If you're the kind of person who enjoys wandering through cemeteries reading inscriptions on mausoleums, the first stage of the PGA Tour's qualifying school is for you. It's quiet, respectful, sometimes surprising but mostly populated by, if not the walking wounded, at least the walking depressed.
Everybody almost looks like somebody who can play. This guy shuffles like Tim Clark. That tall, gangly guy has his cap pulled down low over his eyes like Lucas Glover. The one over there looks like Retief Goosen, except for the hook setup. It's like some strange sort of parallel logo universe.
The parking lot is filled with used Camrys with out of state plates and massive, multi-colored SUV's, all in need of a good washing.
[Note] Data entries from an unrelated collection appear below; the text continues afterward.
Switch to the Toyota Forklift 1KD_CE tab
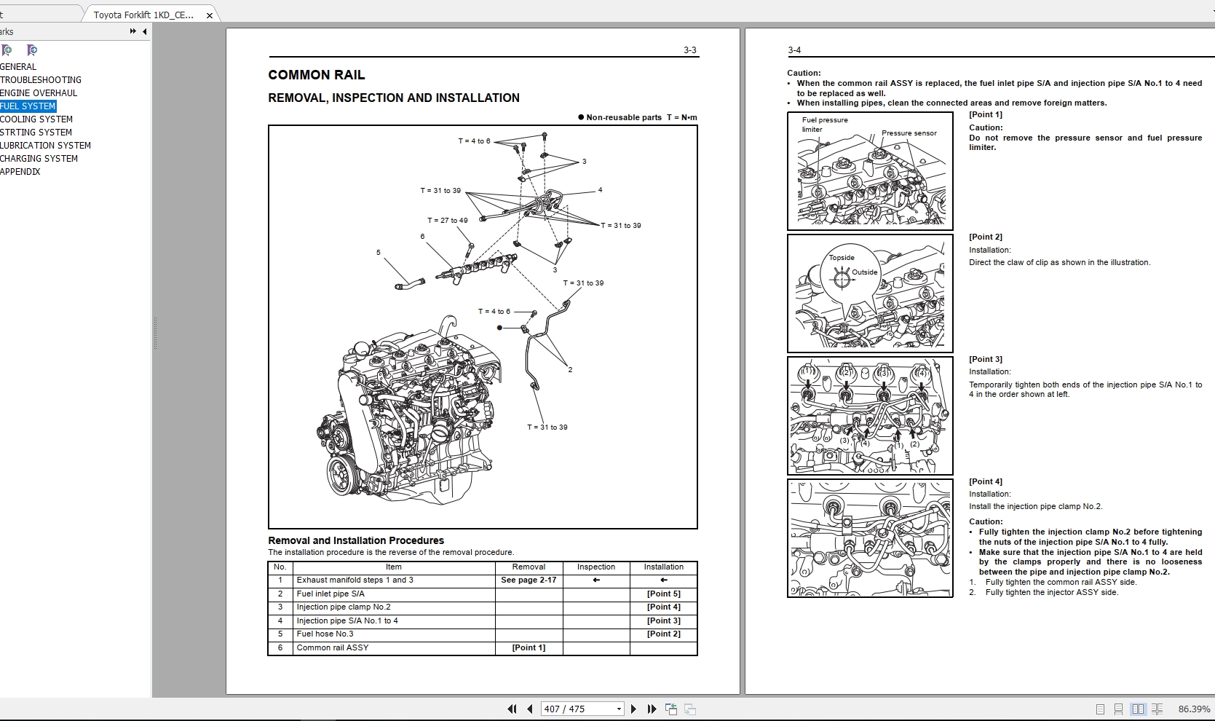point(143,14)
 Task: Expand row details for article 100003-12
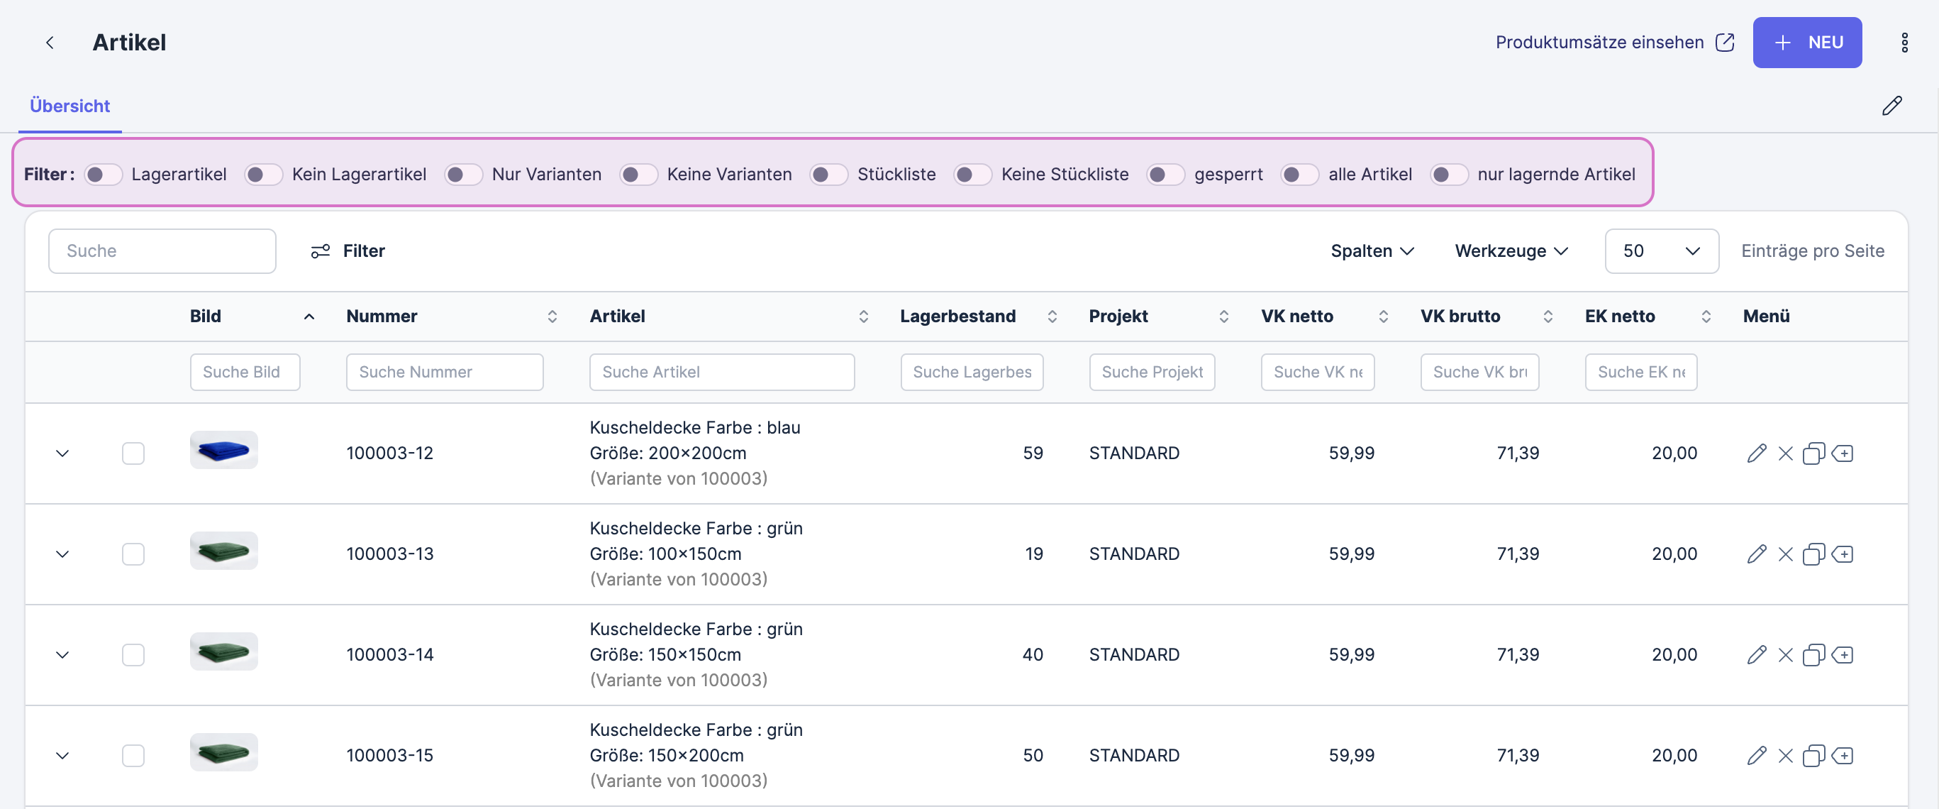pos(62,453)
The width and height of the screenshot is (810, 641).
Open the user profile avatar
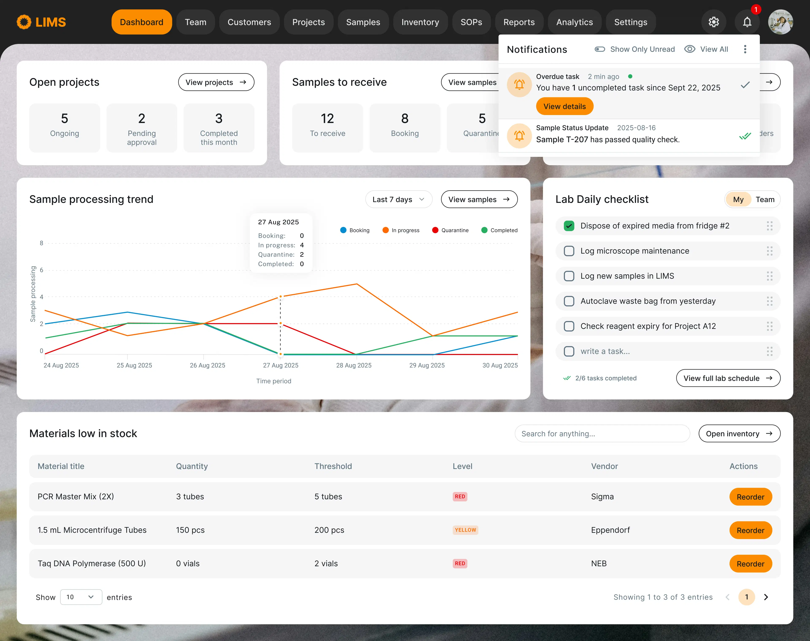(x=780, y=22)
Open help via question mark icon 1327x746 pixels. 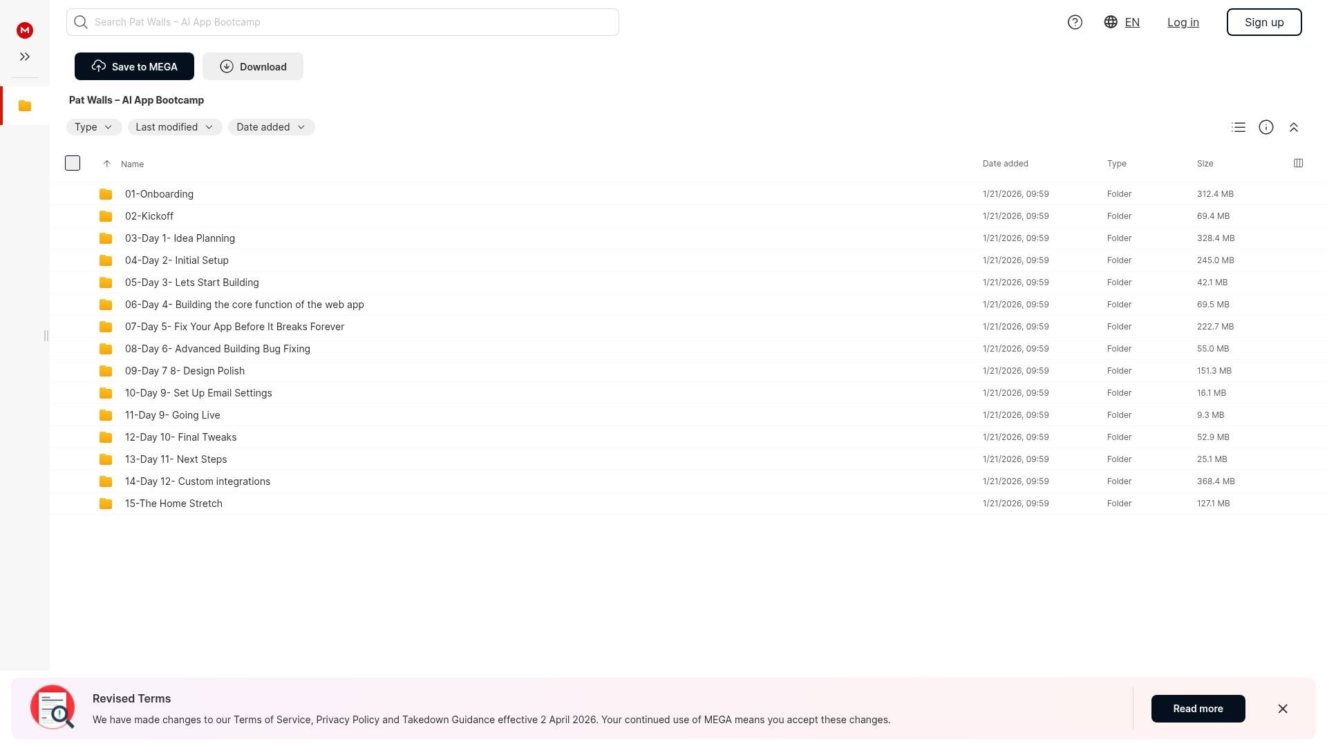coord(1075,22)
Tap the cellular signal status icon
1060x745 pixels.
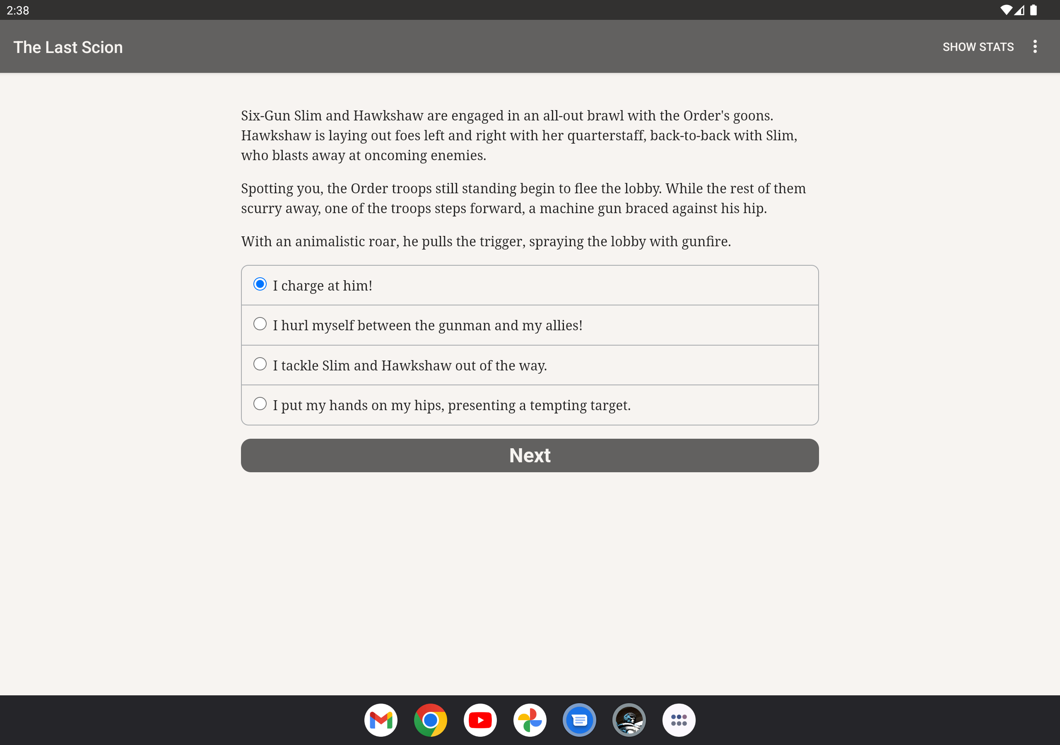[1019, 10]
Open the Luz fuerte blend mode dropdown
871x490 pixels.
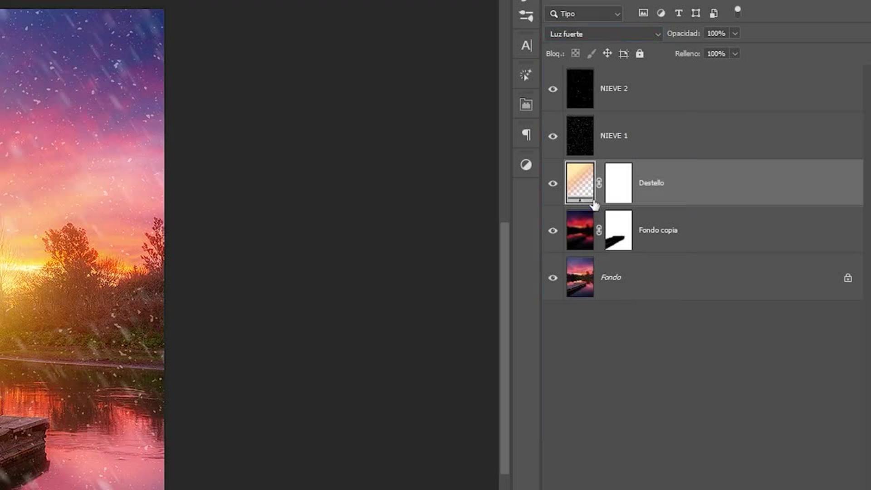603,34
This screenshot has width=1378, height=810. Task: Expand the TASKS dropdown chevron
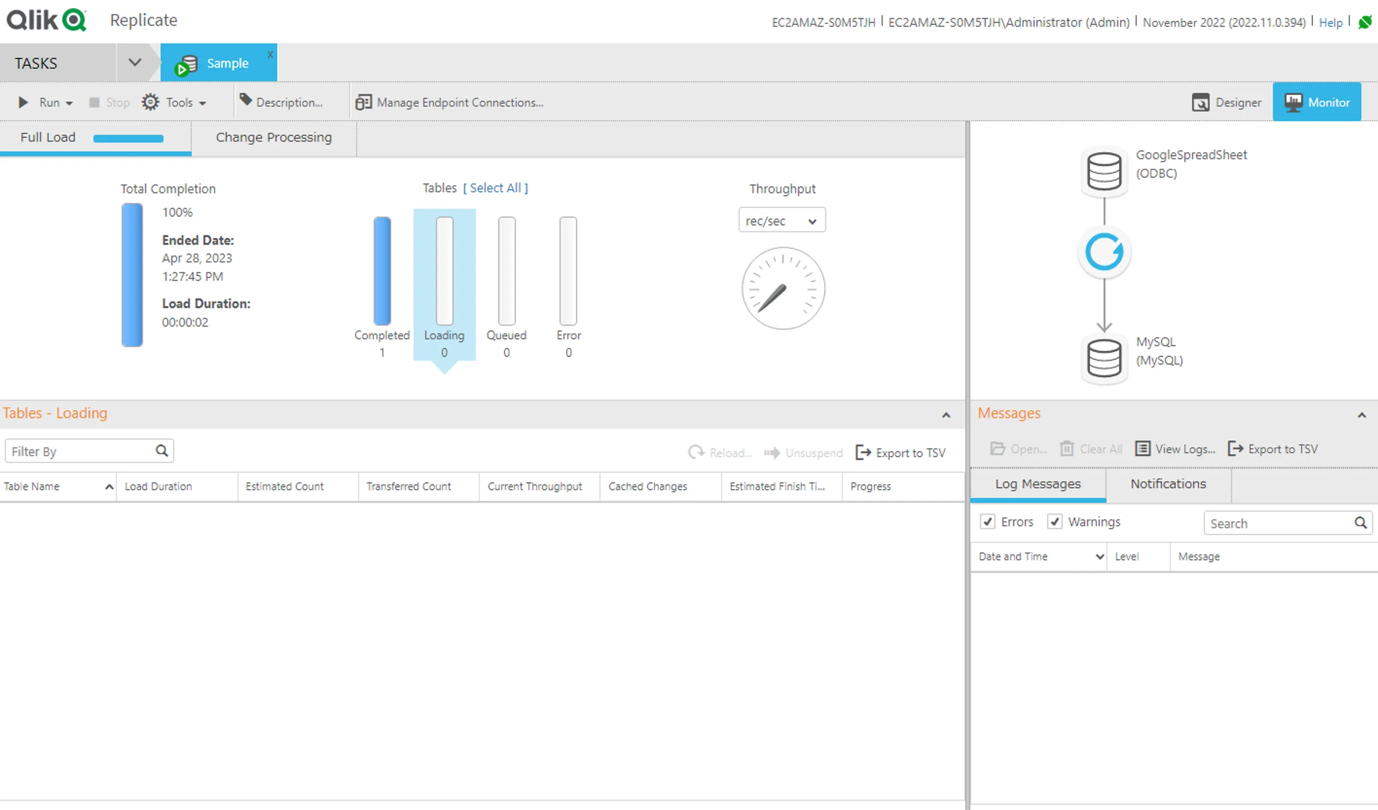click(x=135, y=62)
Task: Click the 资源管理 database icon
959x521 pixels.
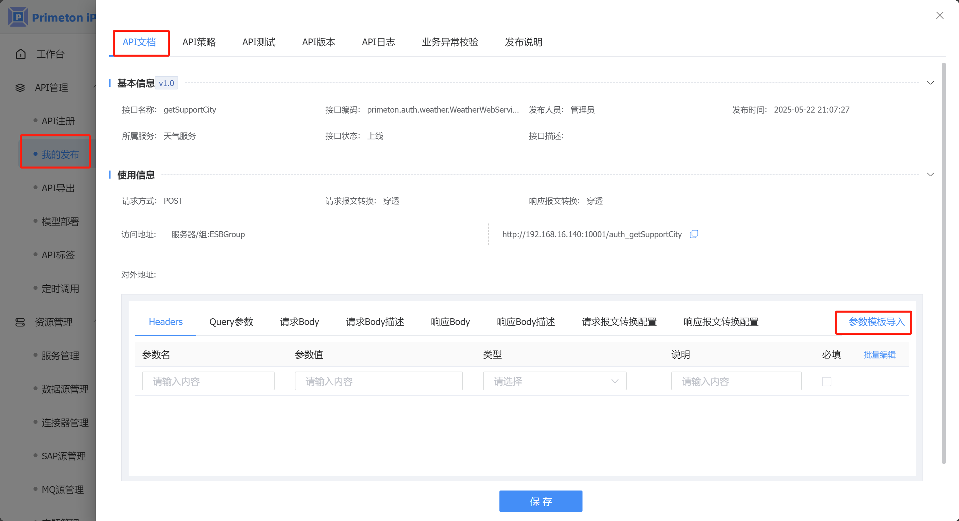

It's a long way from Crandon Park and Key Biscayne to the Mercedes courtesy cars at the Wachovia Championship. Oops. Maybe that's a bad example.
The first stage of Q-school is the kind of event that swells the caddie ranks with wives, girlfriends, brothers, the odd college buddy or two and a gross of carry bags. There are no flashy electronic scoreboards that recycle all the statistical and biographical information ever known to man (except what they're shooting at the moment). You can get all the rope you need to hold back the gallery from a backyard clothesline. The scores are posted the old-fashioned way, handwritten with waterproof markers, stapled to the wall under a clubhouse eave, out of the weather.
The scoreboard is the gathering place where looks of distant hope meet the long stares of resignation and uncertain futures. The official stance is arms folded with one hand on your chin. Where you gonna go, if it doesn't work out? You going to still try to play? Maybe Asia. What did Tim Allen say in Galaxy Quest? Never give up, never surrender! This is where players begin to ask themselves, 'Oh, yeah, why not?'
While the rain stayed mostly away from Crandon Golf, the wind was blowing at 35 miles an hour. It was the kind of wind that reminded you why your mother told you never to stand directly beneath a coconut palm. It would have been a good day to make a move but most of the moves were being made in the wrong direction. Ty Tryon, who battled through all three stages of the qualifying school when he was 17 years old in 2001 but spent all of last year playing on the Gateway Tour and driving from city to city trying to Monday qualify on the Nationwide Tour, began the third round on the number of 23 and ties who would advance to the second stage. He shot 48 on the back nine and posted an 87, 12 shots off what would have been the qualifying score. He walked across the parking lot like he was in a trance.
"I needed to shoot even and have everybody else play the way I played today," said Erik Compton, the semi-miraculous entry who had his second heart transplant on May 20th and was 12 over par, seven behind the score that would advance. "It's just difficult golf, you know?"
Compton made two birdies on his front nine, Crandon's back. Playing lift, clean and place because of the wretched forecast, Compton made his first birdie on the day when he placed the ball in the fairway and then watched as the wind blew it into a divot. His only other birdie came on a par five when he was underneath the lip of a greenside bunker and got it up and down for four. Clearly, however, his short game hasn't return to form.
"The way I'm playing right now, I'm not going to make it," he says. "Thirty-seven putts every day -- that will do it."
In addition to having played host to a Champions Tour event, Crandon Park is the home to several American crocodiles, the sharp-snouted cousin of the ubiquitous alligator and an endangered species, something they have in common with some of the golf games at first stage.
As one old PGA Tour hand put it, "I haven't seen anybody who can beat Tiger Woods. In fact, I haven't seen anyone who can beat Tim Herron."